Grade II Astrocytoma

On June 26th, 2012, our lives were changed forever when my partner had a seizure (first ever) sitting behind the wheel of her patrol car at work. Since then, we've been on a rollercoaster ride that has taken us all over the place. As of yesterday, July 20th, we've been told that she has a Grade II Astrocytoma in her right temporal lobe.

At first we were referred to a Neurologist with ECU Neurology in Greenville, NC, where we live. He looked at the MRI and said he could see the tumor. He wanted to go in with surgery & biopsy in 2 weeks to remove the tumor.

We decided to seek out a 2nd opinion before going forward with anything and were able to see Dr. Allan Friedman at Duke. He met with us and said to him it looked diffuse and wanted another MRI to see if he could get a better look at it. That MRI was also somewhat inconclusive, due to swelling, so he suggested a biopsy.
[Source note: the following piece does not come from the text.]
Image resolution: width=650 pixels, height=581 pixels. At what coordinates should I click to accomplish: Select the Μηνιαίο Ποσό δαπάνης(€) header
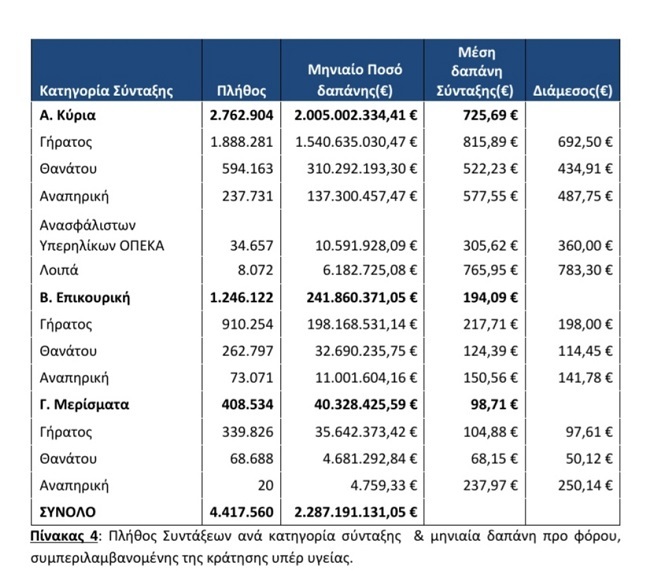point(354,80)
She had a mapping MRI done pre surgery on 07/11/12 and the steriotactic biopsy was done the following day. Those results are the ones we recieved yesterday (07/20/12), showing the Grade II Astrocytoma in her right temporal lobe.

When Dr. Friedman's office called with the biopsy results, his nurse told my partner that typically someone with a tumor like hers is monitored with MRI scans every other month or so unless there's new growth or change. She also stated that chemo would not typically be used on a tumor like hers. We don't, however, know what treatments will be used when & if there is growth or change detected. We also don't yet know how long the monitoring would go on before other treatment would be offered.
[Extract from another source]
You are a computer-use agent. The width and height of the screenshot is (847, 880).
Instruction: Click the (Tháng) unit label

I'm having a hard time with this 6 week thing. To me, the love of my life has a tumor in her head & we're waiting for a follow up to see what we are going to do about it? I hate to sound impatient, but why six weeks? I had tests done on my gallbladder last year, and was able to get a follow up in about a week to discuss the results and our plan of action. Dr. Friedman's nurse did tell my partner over the phone, the day after her biopsy that if the pathology shows a low grade tumor, she would have a follow up appointment in about 6 weeks. This makes me wonder if 6 weeks is normal protocol, or are we "slipping through the cracks"?
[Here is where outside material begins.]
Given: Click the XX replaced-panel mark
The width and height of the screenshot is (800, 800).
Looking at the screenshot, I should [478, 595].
We were told that as the tumor is diffuse, it acts like tree roots in soil. Surgery is difficult in this case, and they probably wouldn't be able to get it all. The pathology results also showed "well differentiated" and our primary care physician seems to think surgery to remove some of it is a possibility. That is also the opinion of the first neurosurgeon we talked with at ECU. So what do we do? Just leave it? Wait for more seizures, and all the other symptoms that come along with having a brain tumor?

We have done our research, and have read about treatment options. Surgery, chemo, radiation.... all the new research going on at these brain tumor centers.... and we're just going to wait? My partner seems okay with the 6 week follow up appointment but for me, that's almost 3 months to the day that she had the seizure and I worry that we're wasting precious time just waiting. Sorry for typing so much but I just want to be sure that we're doing what's best for her and the waiting is driving me crazy.

Has anyone else had this issue? We could really use some advice right now. Thanks for reading.